TRAVAIL DEMANDÉ:
**A.** Selon l'extrait sur les institutions traditionnelles, combien d'années a duré le régime du général Lansana Conté ?
**B.** Donnez la suite de l'extrait sur le rôle des institutions traditionnelles dans les crises politiques, en partant de sa dernière phrase.

EXTRAIT:
====
Par ailleurs, il faut se souvenir que c’est grâce au rôle éminent de ces institutions traditionnelles que les leaders politiques, victimes des massacres du 28 septembre 2009, ont été libérés dans la même nuit. Ces institutions étaient omniprésentes dans la résolution des différentes crises politico-sociales pendant les 24 années de régime du général Lansana Conté (Paix à son âme). En tout état de cause, ces institutions ne devraient guère rester indifférentes face à cette crise qui continue à faire des victimes et à compromettre l’avenir de toute une nation. Elles devraient prendre leur responsabilité religieuse et morale, celle de dire la vérité, toute la vérité à tous les acteurs politiques et sociaux et de dénoncer les tares qui gangrènent notre société, quel qu’en soit leur origine.
====
DONNÉES RECUEILLIES:
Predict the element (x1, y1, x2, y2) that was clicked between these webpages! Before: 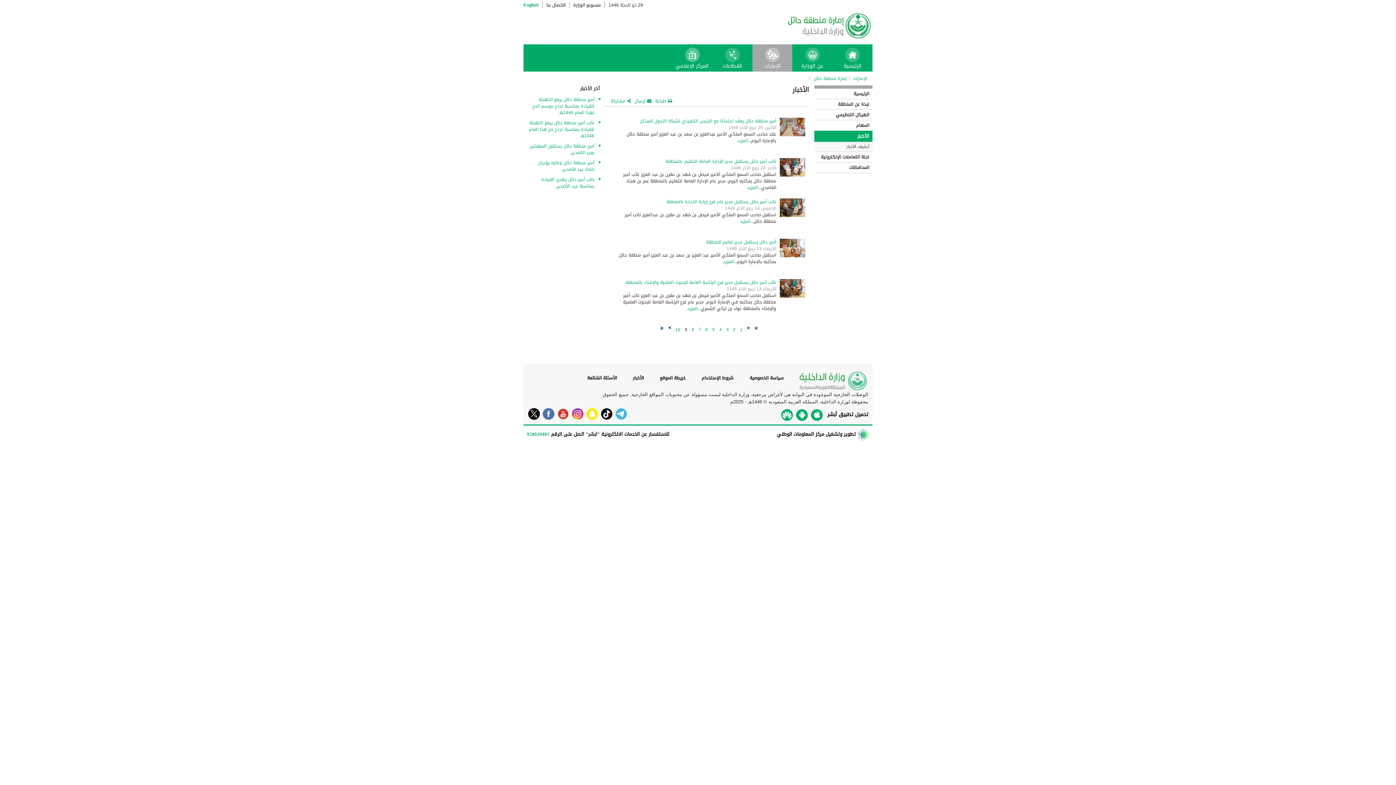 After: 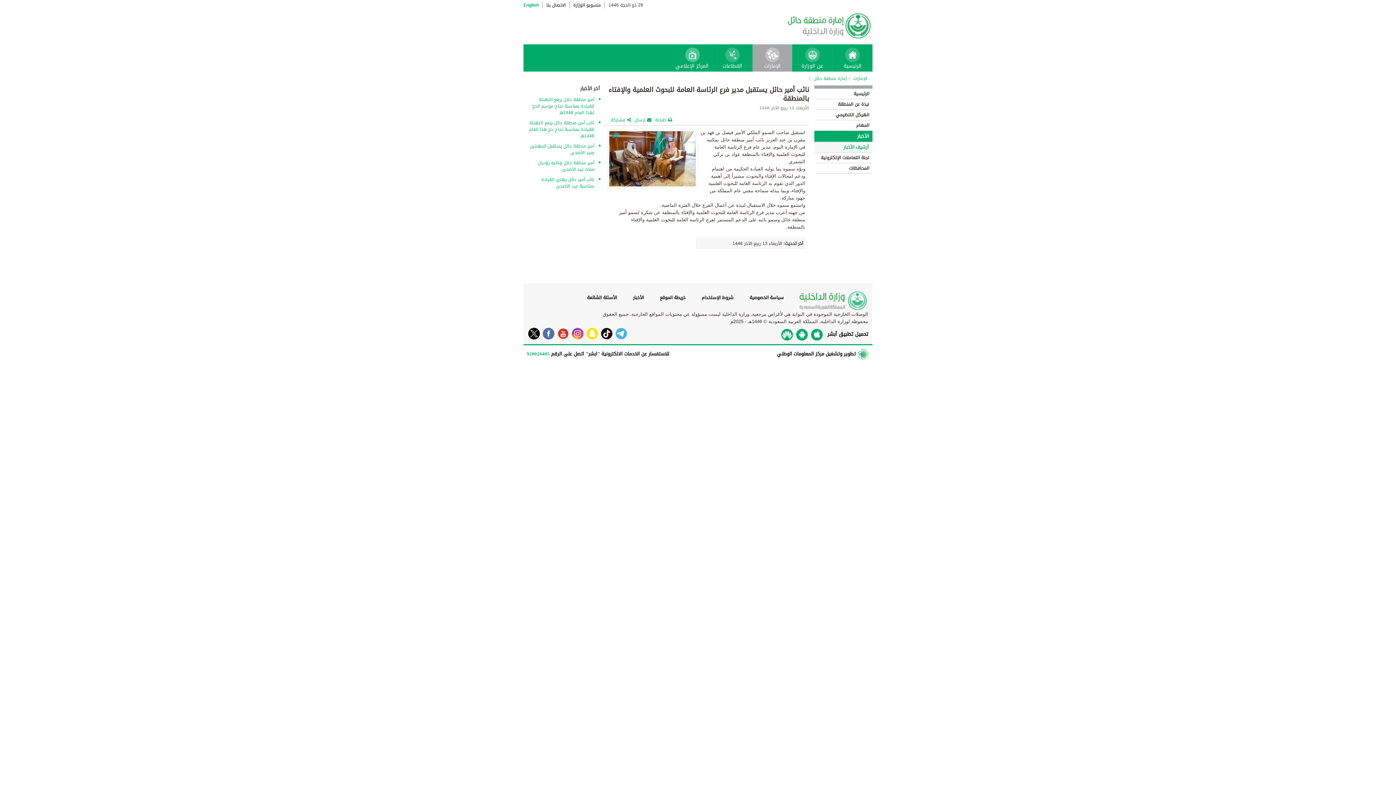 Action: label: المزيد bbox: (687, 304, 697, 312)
====
RÉSULTATS ORDONNÉS:
**A.** Le régime du général Lansana Conté a duré 24 années.

**B.**
De par leur formation, leur statut social et moral et de par leur crainte du Seigneur et de leur sagesse, ces institutions sont obligées de défendre la justice et la vérité et d’être honnêtes et sincères dans leur démarche. Certes, elles ne craindront point que le Seigneur dans l’exécution de leur devoir de réconciliation entre les acteurs. Evidemment, l’implication de ces institutions dans la résolution de la crise actuelle reste le dernier espoir pour éviter la régionalisation et l’internationalisation de la crise guinéenne qui devrait être normalement réglée au niveau national !!
L’espoir est permis de voir incessamment ces institutions traditionnelles réussir dans cette mission si exaltante et si nécessaire. L’espoir est fortement permis de faire échouer l’agenda caché des opportunistes et les agitations inavouées des extrémistes, afin de ramener l’entente, la concorde et l’acceptation des différences dans la cité.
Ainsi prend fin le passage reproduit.